Introduction: The association between perioperative hyperglycemia and adverse clinical outcomes is well established [1-3]. Evidence indicates that improved glycemic control reduces hospital complications and decreases mortality in general surgery patients [4,5]. To promote inpatient glycemic control in non-cardiac surgical patients, a screening/treatment algorithm was developed at a tertiary-care academic hospital.

Methods: Several tools were advanced to increase clinician adherence to the algorithm including screening order sets and an mHealth clinical decision tool for Android and iOS (Figure 1). Preoperative screening began in May 2016. After beta testing and review, the mHealth tool was launched November 2016. The cloud-integrated Survalytics platform was integrated into the app, collecting in-app analytics and user demographics. Statistical analysis was performed in R [6].

 

Results: Screening was completed for 2858 patients; 691 with diagnosed diabetes. Of those considered at-risk, 32.8% were identified with undiagnosed diabetes or prediabetes. Prevalence of BG > 180mg/dL increased with higher HgbA1C. Adherence to insulin treatment for BG > 180mg/dL was 81% for diagnosed diabetics and 48% in undiagnosed disease. Growing use of the app provides more facile access to treatment recommendations based on patient diagnosis and risk. Further exploration between app use, inpatient glycemic control and provider behaviors will be followed.

 

Conclusion: This work demonstrates an evidence-based algorithm to identify surgical patients at risk for perioperative hyperglycemia .The mHealth tool provides up-to-date screening and treatment recommendations, and provides rapid feedback to improve inpatient glycemic control and positively impact clinician decision-making.

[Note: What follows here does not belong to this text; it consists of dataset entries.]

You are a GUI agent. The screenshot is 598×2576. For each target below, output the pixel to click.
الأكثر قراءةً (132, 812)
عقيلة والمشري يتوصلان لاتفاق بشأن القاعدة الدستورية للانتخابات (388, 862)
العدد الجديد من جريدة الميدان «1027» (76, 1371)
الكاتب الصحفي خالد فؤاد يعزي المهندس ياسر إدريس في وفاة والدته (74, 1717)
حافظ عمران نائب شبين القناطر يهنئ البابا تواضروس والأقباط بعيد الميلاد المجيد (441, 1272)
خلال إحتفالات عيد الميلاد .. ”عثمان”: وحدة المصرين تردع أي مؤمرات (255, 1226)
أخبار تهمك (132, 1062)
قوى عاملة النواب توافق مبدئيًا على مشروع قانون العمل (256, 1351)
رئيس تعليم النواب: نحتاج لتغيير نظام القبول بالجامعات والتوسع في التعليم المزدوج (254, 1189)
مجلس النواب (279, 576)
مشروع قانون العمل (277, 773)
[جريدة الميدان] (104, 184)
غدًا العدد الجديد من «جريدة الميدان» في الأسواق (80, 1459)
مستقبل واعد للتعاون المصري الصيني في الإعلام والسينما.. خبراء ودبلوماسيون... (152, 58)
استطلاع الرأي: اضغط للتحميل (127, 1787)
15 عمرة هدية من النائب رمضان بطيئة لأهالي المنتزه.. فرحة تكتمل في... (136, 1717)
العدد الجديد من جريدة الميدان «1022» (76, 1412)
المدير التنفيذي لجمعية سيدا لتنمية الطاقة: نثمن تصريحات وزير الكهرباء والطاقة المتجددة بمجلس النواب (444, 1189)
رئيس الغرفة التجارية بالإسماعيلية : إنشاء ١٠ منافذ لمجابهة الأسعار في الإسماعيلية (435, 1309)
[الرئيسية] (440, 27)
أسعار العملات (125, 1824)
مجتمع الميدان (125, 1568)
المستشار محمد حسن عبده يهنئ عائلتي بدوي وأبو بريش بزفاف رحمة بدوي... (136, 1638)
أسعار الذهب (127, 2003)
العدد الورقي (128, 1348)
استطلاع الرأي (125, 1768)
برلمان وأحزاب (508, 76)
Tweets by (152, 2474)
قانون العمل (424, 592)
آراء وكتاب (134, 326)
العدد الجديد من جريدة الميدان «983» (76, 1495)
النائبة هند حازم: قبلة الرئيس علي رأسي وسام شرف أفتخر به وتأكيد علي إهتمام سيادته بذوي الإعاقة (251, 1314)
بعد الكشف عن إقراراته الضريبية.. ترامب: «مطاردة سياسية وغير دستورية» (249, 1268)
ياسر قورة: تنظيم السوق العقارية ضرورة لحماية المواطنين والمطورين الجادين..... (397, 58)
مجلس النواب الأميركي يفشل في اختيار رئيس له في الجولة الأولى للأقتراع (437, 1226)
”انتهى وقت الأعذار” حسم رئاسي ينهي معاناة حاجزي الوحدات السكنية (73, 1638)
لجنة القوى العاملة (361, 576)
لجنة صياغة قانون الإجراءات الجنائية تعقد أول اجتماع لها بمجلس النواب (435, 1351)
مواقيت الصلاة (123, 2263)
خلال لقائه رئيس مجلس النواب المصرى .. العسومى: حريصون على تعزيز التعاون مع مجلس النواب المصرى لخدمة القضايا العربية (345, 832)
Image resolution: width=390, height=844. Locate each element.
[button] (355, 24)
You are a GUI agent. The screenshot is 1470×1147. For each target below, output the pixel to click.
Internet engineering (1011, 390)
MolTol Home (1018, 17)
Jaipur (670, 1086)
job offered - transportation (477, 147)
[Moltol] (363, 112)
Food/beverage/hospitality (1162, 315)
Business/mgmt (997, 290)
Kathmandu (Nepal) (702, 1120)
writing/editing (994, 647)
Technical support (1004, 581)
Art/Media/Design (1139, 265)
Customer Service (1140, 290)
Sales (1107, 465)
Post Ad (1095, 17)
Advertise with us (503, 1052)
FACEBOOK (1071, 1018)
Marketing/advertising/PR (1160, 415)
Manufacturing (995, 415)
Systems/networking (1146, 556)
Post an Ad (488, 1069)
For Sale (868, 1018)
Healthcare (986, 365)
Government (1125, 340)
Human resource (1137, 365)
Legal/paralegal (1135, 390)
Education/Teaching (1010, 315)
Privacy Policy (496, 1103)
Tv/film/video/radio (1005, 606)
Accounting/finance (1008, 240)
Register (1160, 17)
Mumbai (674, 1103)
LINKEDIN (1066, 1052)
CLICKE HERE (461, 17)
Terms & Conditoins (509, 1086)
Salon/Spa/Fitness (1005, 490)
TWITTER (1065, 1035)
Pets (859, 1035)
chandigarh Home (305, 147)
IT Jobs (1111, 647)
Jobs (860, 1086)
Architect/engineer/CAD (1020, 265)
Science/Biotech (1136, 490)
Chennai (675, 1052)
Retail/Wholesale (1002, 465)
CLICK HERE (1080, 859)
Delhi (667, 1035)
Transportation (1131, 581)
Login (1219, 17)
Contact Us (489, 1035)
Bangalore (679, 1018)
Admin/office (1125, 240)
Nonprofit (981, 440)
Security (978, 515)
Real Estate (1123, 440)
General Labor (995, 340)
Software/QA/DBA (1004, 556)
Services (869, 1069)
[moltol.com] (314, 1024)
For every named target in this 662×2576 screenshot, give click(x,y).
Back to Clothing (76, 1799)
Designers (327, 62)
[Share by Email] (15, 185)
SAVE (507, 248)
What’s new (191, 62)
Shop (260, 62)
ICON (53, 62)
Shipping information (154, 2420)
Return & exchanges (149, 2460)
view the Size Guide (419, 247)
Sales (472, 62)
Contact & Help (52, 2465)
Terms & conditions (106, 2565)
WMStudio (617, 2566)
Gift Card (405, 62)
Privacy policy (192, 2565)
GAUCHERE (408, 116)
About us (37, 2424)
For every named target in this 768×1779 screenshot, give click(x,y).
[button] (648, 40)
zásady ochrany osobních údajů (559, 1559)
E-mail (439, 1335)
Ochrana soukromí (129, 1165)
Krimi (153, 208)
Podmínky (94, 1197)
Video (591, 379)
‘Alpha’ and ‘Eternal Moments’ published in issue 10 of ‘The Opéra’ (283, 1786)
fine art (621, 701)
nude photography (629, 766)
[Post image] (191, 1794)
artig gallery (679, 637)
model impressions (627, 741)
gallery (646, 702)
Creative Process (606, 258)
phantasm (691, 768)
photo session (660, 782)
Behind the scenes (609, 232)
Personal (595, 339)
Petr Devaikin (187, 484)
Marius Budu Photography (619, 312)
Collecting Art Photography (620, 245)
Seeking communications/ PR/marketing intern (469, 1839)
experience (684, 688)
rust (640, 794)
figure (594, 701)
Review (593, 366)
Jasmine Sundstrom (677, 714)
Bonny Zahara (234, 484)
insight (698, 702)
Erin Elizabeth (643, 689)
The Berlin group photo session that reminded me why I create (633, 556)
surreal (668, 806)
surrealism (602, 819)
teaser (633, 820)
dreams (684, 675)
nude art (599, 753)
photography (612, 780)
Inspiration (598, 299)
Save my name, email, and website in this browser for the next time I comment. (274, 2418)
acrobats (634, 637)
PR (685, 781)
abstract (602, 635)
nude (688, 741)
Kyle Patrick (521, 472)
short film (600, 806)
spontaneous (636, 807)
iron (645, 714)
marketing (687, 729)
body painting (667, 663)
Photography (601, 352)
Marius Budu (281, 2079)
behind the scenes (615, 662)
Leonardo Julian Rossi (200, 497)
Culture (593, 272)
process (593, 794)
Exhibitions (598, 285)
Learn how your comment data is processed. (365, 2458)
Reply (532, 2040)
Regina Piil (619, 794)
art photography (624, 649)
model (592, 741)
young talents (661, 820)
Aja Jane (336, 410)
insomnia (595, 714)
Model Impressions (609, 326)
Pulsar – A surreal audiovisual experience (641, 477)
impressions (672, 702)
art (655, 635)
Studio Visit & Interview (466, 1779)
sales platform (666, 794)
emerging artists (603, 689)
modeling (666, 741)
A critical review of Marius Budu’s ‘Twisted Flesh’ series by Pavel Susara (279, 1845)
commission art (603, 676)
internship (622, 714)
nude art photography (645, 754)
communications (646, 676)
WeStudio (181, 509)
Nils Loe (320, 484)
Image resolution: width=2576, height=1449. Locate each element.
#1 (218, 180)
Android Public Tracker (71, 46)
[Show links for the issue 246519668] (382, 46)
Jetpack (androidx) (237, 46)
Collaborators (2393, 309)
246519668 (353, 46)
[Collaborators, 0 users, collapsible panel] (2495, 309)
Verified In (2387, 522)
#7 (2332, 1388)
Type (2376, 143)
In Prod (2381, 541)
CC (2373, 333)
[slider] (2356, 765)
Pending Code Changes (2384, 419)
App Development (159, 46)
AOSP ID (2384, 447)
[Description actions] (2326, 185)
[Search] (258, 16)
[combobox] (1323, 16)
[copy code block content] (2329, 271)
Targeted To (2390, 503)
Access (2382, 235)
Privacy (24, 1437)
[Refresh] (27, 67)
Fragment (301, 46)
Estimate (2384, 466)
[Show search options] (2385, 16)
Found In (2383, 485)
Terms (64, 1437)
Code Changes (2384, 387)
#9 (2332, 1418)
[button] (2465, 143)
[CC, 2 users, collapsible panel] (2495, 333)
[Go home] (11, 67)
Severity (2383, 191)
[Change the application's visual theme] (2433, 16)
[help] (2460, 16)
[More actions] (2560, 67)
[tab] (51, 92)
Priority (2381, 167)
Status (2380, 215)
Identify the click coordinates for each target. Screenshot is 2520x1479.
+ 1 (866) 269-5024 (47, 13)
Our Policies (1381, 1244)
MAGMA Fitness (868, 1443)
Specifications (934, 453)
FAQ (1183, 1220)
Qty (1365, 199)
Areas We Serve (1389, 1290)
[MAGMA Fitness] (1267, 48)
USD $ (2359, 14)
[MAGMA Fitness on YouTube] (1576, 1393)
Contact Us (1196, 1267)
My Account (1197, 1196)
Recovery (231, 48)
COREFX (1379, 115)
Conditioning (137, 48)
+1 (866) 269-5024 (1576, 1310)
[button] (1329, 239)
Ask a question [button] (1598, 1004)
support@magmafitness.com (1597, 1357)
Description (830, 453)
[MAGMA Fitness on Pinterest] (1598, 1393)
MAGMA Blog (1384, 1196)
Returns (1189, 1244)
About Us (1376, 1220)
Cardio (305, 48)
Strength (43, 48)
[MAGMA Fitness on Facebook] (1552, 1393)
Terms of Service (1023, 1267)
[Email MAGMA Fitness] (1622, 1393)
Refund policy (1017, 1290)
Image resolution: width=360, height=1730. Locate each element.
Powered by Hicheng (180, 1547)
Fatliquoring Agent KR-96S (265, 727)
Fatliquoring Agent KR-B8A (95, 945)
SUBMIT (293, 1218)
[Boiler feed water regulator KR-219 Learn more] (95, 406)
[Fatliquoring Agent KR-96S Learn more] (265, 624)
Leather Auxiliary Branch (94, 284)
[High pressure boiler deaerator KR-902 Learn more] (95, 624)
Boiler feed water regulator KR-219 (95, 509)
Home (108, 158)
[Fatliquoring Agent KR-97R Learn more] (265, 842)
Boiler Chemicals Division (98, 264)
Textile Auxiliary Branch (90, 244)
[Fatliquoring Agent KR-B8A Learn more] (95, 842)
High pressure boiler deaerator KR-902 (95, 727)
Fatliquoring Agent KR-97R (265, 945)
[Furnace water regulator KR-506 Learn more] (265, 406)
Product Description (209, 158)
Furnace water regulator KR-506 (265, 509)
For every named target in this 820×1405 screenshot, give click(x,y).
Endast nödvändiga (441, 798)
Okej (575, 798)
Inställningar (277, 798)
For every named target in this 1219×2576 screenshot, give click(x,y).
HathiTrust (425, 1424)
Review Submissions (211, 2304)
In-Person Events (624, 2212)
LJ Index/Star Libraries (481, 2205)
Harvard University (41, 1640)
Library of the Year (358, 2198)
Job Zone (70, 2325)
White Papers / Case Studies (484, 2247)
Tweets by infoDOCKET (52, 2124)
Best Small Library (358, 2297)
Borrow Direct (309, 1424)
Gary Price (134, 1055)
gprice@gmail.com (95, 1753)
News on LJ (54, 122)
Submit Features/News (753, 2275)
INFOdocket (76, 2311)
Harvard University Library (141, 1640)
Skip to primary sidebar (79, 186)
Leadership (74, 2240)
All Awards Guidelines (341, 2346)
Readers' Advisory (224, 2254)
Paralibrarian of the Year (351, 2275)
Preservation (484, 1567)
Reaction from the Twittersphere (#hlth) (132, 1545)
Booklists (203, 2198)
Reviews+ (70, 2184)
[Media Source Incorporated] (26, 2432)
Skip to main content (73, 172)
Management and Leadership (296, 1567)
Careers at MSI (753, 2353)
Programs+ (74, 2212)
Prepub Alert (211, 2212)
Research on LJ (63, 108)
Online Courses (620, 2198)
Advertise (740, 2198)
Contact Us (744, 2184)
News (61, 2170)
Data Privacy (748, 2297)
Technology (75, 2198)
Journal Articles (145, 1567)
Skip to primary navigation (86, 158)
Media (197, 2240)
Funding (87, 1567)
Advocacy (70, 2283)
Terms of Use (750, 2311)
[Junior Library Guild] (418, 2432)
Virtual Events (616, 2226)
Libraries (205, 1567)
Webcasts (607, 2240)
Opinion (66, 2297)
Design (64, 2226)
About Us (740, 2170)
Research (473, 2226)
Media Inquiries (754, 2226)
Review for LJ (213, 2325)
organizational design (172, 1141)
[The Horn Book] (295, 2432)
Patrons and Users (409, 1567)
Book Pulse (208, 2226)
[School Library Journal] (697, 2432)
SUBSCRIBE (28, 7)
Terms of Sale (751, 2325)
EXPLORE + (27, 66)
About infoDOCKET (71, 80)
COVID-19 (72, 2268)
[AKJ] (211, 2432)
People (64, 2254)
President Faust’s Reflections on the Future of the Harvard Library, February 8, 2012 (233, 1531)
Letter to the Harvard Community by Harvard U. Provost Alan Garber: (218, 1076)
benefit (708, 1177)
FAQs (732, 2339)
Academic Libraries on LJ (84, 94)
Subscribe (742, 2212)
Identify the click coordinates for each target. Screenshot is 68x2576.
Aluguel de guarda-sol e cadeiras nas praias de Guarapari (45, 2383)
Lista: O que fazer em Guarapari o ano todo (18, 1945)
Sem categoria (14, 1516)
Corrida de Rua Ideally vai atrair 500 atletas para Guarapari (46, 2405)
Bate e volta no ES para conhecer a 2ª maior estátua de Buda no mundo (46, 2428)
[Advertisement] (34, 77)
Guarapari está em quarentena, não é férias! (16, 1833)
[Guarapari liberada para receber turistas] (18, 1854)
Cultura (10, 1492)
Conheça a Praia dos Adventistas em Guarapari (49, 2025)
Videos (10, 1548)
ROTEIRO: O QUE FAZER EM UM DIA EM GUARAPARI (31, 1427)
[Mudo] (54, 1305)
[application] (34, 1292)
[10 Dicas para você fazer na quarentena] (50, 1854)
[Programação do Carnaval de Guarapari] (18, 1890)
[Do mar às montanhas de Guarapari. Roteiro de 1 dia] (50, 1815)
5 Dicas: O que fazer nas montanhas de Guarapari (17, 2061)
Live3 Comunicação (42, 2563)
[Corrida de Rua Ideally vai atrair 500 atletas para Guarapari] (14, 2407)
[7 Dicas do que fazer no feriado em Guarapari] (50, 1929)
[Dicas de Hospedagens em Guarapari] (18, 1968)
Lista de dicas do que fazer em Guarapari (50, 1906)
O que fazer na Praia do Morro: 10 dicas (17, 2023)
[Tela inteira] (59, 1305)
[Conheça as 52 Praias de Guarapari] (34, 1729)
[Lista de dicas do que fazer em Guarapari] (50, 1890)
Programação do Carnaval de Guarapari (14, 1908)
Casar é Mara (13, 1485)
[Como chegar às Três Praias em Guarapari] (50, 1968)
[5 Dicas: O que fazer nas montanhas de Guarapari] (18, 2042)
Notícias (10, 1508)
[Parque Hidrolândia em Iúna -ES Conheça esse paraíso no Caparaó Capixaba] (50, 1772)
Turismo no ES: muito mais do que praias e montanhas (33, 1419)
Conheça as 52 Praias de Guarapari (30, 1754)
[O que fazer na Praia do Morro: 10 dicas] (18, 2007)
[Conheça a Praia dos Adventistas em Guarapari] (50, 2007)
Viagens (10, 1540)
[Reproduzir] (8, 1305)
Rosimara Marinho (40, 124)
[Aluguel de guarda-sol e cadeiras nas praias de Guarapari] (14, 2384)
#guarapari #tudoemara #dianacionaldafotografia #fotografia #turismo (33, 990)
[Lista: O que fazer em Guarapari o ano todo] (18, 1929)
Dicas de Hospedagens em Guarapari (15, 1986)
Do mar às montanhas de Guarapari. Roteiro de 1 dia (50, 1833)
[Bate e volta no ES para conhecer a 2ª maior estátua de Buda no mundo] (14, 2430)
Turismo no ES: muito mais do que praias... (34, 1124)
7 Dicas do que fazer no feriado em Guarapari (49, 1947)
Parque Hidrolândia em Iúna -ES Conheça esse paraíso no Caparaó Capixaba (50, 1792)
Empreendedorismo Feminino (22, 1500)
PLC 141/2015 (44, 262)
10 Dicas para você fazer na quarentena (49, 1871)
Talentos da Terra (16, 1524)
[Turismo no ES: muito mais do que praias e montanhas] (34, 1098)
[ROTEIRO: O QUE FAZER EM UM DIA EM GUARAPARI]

45.19 Opioid Prescribing for Acute Pain: Surgeons vs. Emergency Medicine Physicians

J. S. Lee1, C. M. Brummett2, J. F. Waljee1, M. J. Englesbe1  1University Of Michigan,Department Of Surgery,Ann Arbor, MI, USA 2University Of Michigan,Department Of Anesthesiology,Ann Arbor, MI, USA

Introduction:
Although recent studies have suggested opioid prescribing is declining, opioid-related mortality continues to rise. Opioid prescriptions for acute pain play a crucial role, serving as a gateway to chronic use and a source of unused opioids for diversion. To identify potential opportunities to reduce excess opioid prescriptions for acute pain, we evaluated trends in opioid prescribing over time between surgeons and Emergency Medicine physicians. We hypothesized that opioid prescribing would increase in surgical specialties due to a lack of effective strategies for changing practice.

Methods:
Using the Medicare Part D Prescriber Public Use File, we identified surgeons and Emergency Medicine physicians with claims for opioid prescriptions from 2013 – 2015. Prescriber specialty was identified by National Provider Identifier codes. Our primary outcome measure was the number of days supplied for an individual opioid prescription, a parameter frequently restricted by legislation targeting opioid prescriptions for acute pain. We then calculated the average days supplied each year for surgeons and Emergency Medicine physicians. Differences in mean days supplied were evaluated using t-tests. We also calculated the percent change in mean days supplied compared to 2013 levels.

Results:
Between 2013 and 2015, 20.7 million opioid prescriptions were provided by surgeons, while 7.5 million opioid prescriptions were provided by Emergency Medicine physicians. For opioid prescriptions provided by surgeons, the number of days supplied per prescription rose by 3% (Figure 1) from 2013 to 2015 (7.7 vs. 7.9 days, p < 0.001). In contrast, for prescriptions provided by Emergency Medicine physicians, days supplied decreased by 5% (5.0 vs 4.7 days, p <0.001).

Conclusion:
In recent years, the average days supplied for opioid prescriptions provided by surgeons has increased by 3%, but has declined by 5% for Emergency Medicine physicians. This may be due to earlier implementation of strategies in Emergency Medicine, such as the American College of Emergency Physicians Clinical Policy on Opioid Prescribing in 2012. With recent studies showing surgical opioid prescriptions far exceed patient needs, surgeons must develop more effective strategies to change practice for opioid prescribing.